- Opening titles
- Directed by: Phil Brandon
- Screenplay by: James Seymour; Tom Arnold;
- Based on: Happidrome (radio)
- Produced by: Harold Boxall; Jack Buchanan;
- Starring: Harry Korris; Robbie Vincent; Cecil Fredericks;
- Cinematography: Geoffrey Faithfull
- Edited by: Alan Jaggs
- Music by: Bretton Byrd
- Production company: Aldwych Films
- Distributed by: MGM
- Release date: 7 June 1943;
- Running time: 87 minutes
- Country: United Kingdom
- Language: English

= Happidrome (film) =

1943 British film by Philip Brandon

Happidrome is a 1943 British comedy film directed by Philip Brandon and starring Harry Korris, Robbie Vincent and Cecil Fredericks. It was a spin-off from the Happidrome BBC radio series which was popular at the time. The film was made at the Riverside Studios in Hammersmith, and produced by the musical star Jack Buchanan. The sets were designed by the art director William Hemsley.

==Synopsis==
Mr Lovejoy, a struggling actor-manager returns to a small provincial town with plans to put on a show. Despite having debts there during the previous visit, he is cunningly able to keep his show on the road and gains free advertising in a newspaper by announcing that local talent will be cast. In the meantime he acquires two incompetent assistants, Enoch and Ramsbottom, and Bunty Meadows, an eager would-be star also wangles her way into the company. A statuesque but domineering Russian prima donna also joins the cast.
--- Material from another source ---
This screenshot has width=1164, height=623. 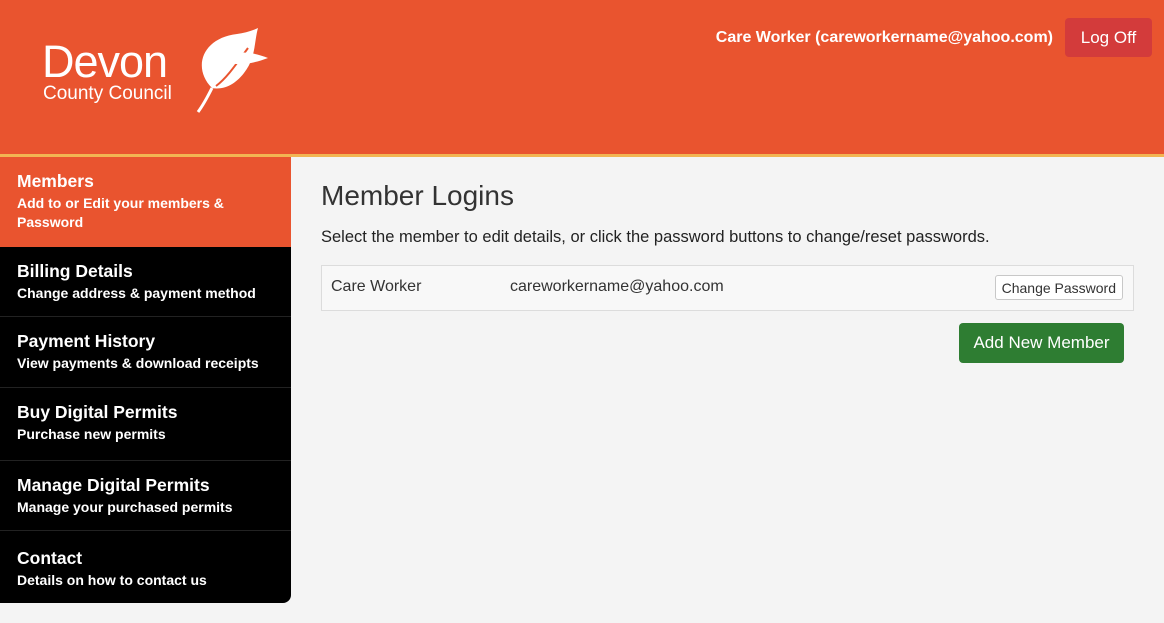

Bunty's determination to become a leading lady has a disastrous effect on the opening night which is supposed to be a serious play about Ancient Rome, but quickly descends into a total farce. With the audience extremely amused, the show is quickly rebilled as a comedy.

==Cast==
- Harry Korris as Mr Lovejoy
- Robbie Vincent as Enoch
- Cecil Fredericks as Ramsbottom
- Bunty Meadows as Bunty Mossup
- Lisa Lee as Tanya / Josephine
- Jennie Gregson as Mrs Bane
- Muriel Zillah as Muriel
- Connie Creighton as Connie
- Marie Lawson as Marie
- Olga Stevenson as Miss D'Orsay
- Joss Ambler as Mr Mossup
- Valentine Dunn as Mrs Mossup
- Bryan Herbert as Newspaper editor
- Arthur Hambling as Jones Jnr.
- Leslie 'Hutch' Hutchinson as himself
- Cairoli Brothers as Themselves
- Billy Wells as Ivan

==Bibliography==
- Richards, Jeffrey. Films and British National Identity: from Dickens to Dad's Army. Manchester University Press, 1997.